[start Extract]

Apparently the military bought into the restorative powers of Diamond Wedding Whiskey, for in 1900 both S. A. Sloman & Co. and Aspell & Co. were bidding on contracts with the U.S. Navy.

Three years later, the directors of Aspell & Company agreed to dissolve the corporation. It was replaced at No. 151 Hudson Street by Wm. A. Leggett & Co., wholesale grocers and dealers in condensed milk. William Leggett had established his company in 1870.

In January, 1908, Joseph H. Bearns leased the entire building to Bennett, Day & Co. “for a long term of years.” Wm. A. Leggett & Co. was allowed to stay on as a sub-tenant.

There was no longer a Bennett in Bennett, Day & Co. The wholesale grocery business was owned by husband-and-wife partners Henry Mason Day and Emily Garnett Day. The Virginians had come to New York in 1874 and opened a dried fruit and nut business. The New-York Tribunenoted decades later that for “many years [Day] imported whole crops of fruits from Brazil and other countries and disposed of them to wholesalers in this country.”

The Days were prosperous and maintained a summer home in Greenwich, Connecticut, where Henry moored his yacht. But Henry’s health had begun failing by the time his company leased the Hudson Street building. He had essentially retired in 1903, spending most of his time in Europe, California and Florida because of his ill health. On January 18 1909, a year after signing the lease, he died at the age of 58.

About the time of Day’s death, William A. Leggett suffered an attack of bronchitis. His condition did not improve and a year later, in September 1910, he succumbed at the age of 81.

Although his death brought an end to Wm. A. Leggett & Co., Bennett, Day & Co. continued under the control of Emily Day and her son, Lee Garnett Day. Lee was, perhaps, less interested in the wholesale grocery business than in adventure.

On December 25, 1914, The New York Times noted that he had graduated from Yale University in 1911 and “has hunted big game from India, and recently returned from a trip of five months’ exploration in Brazil.” The purpose of the article was to announce he was setting off on yet another expedition, this time “to explore unknown parts of the South American jungles under the auspices of the American Museum of Natural History and the Field Museum of Chicago.” Day personally managed and financed the extensive undertaking.

[end Extract]
[start Data listing]

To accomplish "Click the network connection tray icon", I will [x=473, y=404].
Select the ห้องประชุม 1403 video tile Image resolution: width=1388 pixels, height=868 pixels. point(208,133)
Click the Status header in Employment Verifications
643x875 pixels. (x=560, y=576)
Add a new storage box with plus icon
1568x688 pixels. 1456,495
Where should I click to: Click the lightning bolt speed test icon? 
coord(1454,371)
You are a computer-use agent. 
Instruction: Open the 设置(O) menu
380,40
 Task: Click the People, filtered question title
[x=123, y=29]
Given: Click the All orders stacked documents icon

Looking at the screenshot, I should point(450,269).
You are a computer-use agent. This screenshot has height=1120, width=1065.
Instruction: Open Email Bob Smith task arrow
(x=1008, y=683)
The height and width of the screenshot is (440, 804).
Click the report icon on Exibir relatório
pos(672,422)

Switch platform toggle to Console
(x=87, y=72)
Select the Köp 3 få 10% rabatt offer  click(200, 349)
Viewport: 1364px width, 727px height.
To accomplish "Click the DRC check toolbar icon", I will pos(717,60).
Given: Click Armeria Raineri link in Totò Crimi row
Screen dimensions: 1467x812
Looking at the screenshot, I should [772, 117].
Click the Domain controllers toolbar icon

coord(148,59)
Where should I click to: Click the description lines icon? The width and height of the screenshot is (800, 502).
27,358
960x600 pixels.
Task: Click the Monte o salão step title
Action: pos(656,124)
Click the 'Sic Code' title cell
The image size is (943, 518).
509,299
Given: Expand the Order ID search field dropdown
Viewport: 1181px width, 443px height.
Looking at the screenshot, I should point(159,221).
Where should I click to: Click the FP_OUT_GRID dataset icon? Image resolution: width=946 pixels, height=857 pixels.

[end Data listing]

▶ **List of tasks**:
a) According to the Hudson Street passage, in what year did William Leggett establish his company?
b) In the Hudson Street passage, why did Henry Mason Day spend most of his time in Europe, California and Florida after 1903?
c) Write a continuation of the Hudson Street passage, beginning after its final sentence.

▶ **Set of answers**:
a) William Leggett established his company in 1870.

b) His health had begun failing, and he had essentially retired in 1903. He spent most of his time in Europe, California and Florida because of his ill health.

c)
Day told the reporter, “Not a specimen of the mammal or of bird life has ever been obtained there. Should we be successful in getting specimens some of them at least should prove to be of value to the collections of the museums because of their rarity.”

Bennett, Day & Co. remained at No. 151 through 1917, before moving to No. 165 Hudson Street. That year Simon W. Greenbaum & Co. was incorporated by Simon and his brother, H. M. Greenbaum, and J. Socoloff to import and export peas and beans.” In February 1918 the firm leased the Hudson Street building.

The Produce District edged up against the wholesale shoe district. As the years passed shoe merchants pushed out the grocery dealers in some areas of Tribeca. When Simon W. Greenbaum & Co. signed the lease on No. 151, the O’Sullivan Heel Company was operating from nearby No. 131 Hudson Street. By 1922 they had taken over the Greenbaum lease.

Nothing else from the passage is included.